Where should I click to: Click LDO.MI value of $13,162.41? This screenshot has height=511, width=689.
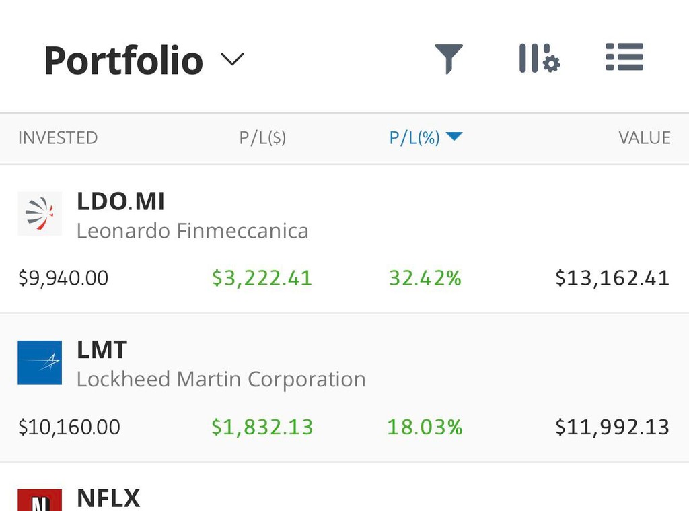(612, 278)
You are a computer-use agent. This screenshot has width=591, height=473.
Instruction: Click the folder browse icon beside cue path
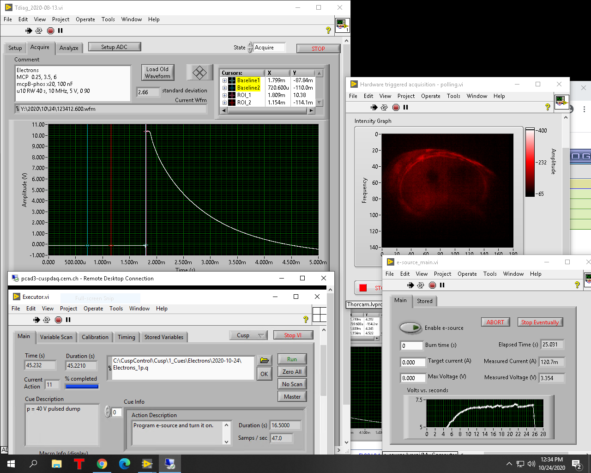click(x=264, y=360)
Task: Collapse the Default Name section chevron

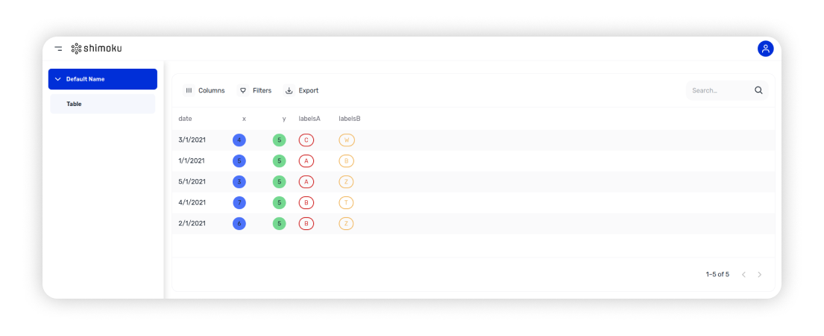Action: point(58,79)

• _Aim of the task_
If a line holds a picture, skip the picture and transcribe the rest of the material exactly.

• _Finished task_
Where should I click to: Click LDO.MI value of $13,162.41? This screenshot has height=511, width=689.
(612, 278)
You are a computer-use agent. This screenshot has width=591, height=473.
Instruction: Click the folder browse icon beside cue path
click(x=264, y=360)
Task: Collapse the Default Name section chevron

Action: point(58,79)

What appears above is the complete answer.